Animula vagula blandula*
confessione di un daimon
“Quando tutte le anime si erano scelte la vita secondo ciò che era loro toccato, si presentarono a Lachesi. A ciascuna ella dava come compagna il daimon che quella si era assunto, perché le facesse da guardiano durante la vita e adempisse il destino da lei scelto. E prima di tutto il daimon conduceva l’anima da Cloto: sotto la sua mano e al volgere del suo fuso, il destino prescelto viene ratificato. Dopo Cloto il daimon conduceva l’anima alla filatura di Atropo per rendere irreversibile la trama del suo destino. Di lì, senza voltarsi, l’anima passava davanti al trono di Necessità.”
[Platone, Repubblica, X, 620 d-e]
cendere o salire – non saprei dire, dipende dai punti di vista, o dalla vostra filosofia, ma io di queste cose non mi sono mai curato, per me non c’è alcuna differenza tra scendere e salire – salire o scendere mi è sembrato un lampo, una frazione di tempo, o neppure questo, il tempo non sono riuscito ad avvertirlo. Per me il tempo non passa, non esiste, perché io vengo prima del tempo, e durante e dopo il tempo. Io sono prima ancora di nascere e dopo ogni vostra morte. Io sono in eterno. Devo solo svolgere il mio incarico, assolvere il mio compito: quando me lo ordinano io scendo (o salgo) là dove mi è stato indicato. Faccio il mio dovere, ma non è neppure un dovere, questa parola non ha nessun significato per me, né mi diverto a farlo, perché neppure il piacere io conosco. Salgo (o scendo) seguendo la mia natura, perché è questo che da sempre la natura ha apparecchiato per me, ciò che il supremo essere ha disposto.
Platone nella Repubblica parla bene di me, il daimon, o se volete, il genio, l’ispirazione, il soffio che guida ogni destino verso il suo compimento. Come tutte le entità a voi invisibili mi sono guadagnato molti nomi, qualcuno mi ha voluto anche con due ali sulle spalle e mi ha chiamato angelo. Platone non si discute, è tutto vero, o almeno verosimile quello che di me lui dice. Ma dimentica tanto altro. Dimentica l’ansia e la fatica del mio eterno lavoro, e la noia e il buio dell’attesa, la breve ebrezza di un trionfo e il masticare amaro di una sconfitta. Io, il daimon, devo accompagnare, devo suggerire; e interrogare, istillare dubbi, infondere coraggio. Devo orientare l’anima del corpo che mi ospita verso il bersaglio già scritto dal principio. Già scritto, ma che occorre riconoscere, incarnare, compiere. E non è cosa semplice, nient’affatto, è una faticaccia come direste voi.

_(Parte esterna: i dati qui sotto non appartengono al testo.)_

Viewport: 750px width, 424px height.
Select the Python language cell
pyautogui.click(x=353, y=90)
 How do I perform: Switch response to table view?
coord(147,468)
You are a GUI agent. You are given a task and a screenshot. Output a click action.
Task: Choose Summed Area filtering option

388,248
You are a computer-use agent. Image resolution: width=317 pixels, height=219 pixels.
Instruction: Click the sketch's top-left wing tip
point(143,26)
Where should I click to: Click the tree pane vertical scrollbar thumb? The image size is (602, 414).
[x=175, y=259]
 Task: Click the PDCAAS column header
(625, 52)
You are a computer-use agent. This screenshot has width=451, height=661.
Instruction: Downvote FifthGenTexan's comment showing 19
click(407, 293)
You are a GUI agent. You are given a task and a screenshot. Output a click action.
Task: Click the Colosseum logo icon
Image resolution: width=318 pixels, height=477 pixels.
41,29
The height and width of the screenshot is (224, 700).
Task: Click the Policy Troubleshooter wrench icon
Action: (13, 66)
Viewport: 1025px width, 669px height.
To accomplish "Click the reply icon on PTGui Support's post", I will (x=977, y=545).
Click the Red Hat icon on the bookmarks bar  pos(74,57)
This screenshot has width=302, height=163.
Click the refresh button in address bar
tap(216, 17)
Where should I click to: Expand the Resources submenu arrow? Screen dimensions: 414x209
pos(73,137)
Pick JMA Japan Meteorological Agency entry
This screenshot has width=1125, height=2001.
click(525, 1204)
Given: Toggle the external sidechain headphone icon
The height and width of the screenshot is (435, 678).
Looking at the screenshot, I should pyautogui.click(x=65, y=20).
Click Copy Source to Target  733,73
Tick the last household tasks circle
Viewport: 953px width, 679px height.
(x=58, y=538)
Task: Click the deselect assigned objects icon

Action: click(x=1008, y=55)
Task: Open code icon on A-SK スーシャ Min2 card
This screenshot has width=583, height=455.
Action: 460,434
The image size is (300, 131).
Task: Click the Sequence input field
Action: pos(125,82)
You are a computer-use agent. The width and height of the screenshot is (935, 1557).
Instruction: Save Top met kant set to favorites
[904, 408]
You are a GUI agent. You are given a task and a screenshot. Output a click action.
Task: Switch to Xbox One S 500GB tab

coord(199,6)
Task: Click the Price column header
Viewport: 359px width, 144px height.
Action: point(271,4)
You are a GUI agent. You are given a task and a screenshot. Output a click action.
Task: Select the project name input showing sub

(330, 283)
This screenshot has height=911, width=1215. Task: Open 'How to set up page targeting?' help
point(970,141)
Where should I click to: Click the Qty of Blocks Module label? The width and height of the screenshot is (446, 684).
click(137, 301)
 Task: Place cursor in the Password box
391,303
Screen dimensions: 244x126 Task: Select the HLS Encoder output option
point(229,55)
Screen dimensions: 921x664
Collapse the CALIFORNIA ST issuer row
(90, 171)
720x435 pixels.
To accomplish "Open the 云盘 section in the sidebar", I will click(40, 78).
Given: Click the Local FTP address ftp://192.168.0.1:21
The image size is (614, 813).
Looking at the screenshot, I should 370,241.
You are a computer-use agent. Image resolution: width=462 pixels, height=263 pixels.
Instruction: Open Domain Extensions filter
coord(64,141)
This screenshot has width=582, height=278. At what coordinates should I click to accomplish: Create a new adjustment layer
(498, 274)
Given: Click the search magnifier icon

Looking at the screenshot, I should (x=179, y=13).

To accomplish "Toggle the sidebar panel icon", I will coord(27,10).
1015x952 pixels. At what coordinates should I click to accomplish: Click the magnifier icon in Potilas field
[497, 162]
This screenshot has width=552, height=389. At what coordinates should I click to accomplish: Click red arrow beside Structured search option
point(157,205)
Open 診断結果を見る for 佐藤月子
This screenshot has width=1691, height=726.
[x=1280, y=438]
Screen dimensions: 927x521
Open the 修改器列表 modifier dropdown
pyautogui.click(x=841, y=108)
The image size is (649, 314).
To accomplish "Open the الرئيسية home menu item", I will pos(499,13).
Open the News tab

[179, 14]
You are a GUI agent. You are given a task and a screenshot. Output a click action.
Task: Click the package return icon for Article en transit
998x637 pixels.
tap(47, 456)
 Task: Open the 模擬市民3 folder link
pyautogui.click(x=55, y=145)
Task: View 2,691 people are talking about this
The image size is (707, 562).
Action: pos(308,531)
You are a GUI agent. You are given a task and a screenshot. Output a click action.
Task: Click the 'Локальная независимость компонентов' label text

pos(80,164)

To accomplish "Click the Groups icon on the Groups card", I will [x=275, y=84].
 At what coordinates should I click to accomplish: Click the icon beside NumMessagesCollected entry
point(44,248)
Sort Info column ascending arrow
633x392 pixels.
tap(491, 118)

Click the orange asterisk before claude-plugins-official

Ricordo – sì, anche io ho questa cosa che voi chiamate memoria, che è in ogni essere e che lo distingue dal non essere – ricordo che ero in fila con gli altri. Una fila lunghissima sapete, come a voi capita andando a vedere una mostra di un pittore eccelso. Ero in fila e aspettavo, aspettavo di essere chiamato. Se la mia natura assomigliasse alla vostra – ma proprio questo devo fare, fingere di essere come voi, come posso altrimenti spiegare, raccontare, farmi capire? – immaginatemi dentro questa fila senza termine e senza principio, lassù, in alto, come su un ponte sopra tutte le città del mondo. Immaginatemi in una qualche forma e sostanza, anche se io non aderisco a nessuna forma, o a tutte, e contengo tutte le sostanze e le possibilità. Pensate voi a darmi una forma e una materia, un volto se volete. E datemi un corpo, un sentimento. Immaginatemi mentre aspetto, aspetto per un tempo infinito, e parlo sottovoce con i miei vicini, e cerco di guardare là in fondo dove inizia la fila – non c’è un inizio ma voi dovete immaginarlo – dove Lachesi sta seduta nel suo scranno. La prima delle tre Moire finalmente mi guarda. E io fremo e prego e spero di essere chiamato.
Dopo – non so dare una durata a quel dopo – quando è arrivato il mio turno ho provato un’emozione fortissima (anche se siete voi a immaginare questa emozione). Mi succede sempre così quando è l’ora di partire, di scendere o salire fino alla mia meta. Ecco, finalmente sono in cima, il primo della fila, e davanti a me, posso quasi toccarla, in cima alla fila opposta, la prima dell’infinita fila che fronteggia la mia, sta la predestinata. Così ho guardato quella piccola anima, quell’animuccia leggera e spaurita, proprio lei avrei dovuto accompagnare passo passo, dentro un corpo e dentro la vita.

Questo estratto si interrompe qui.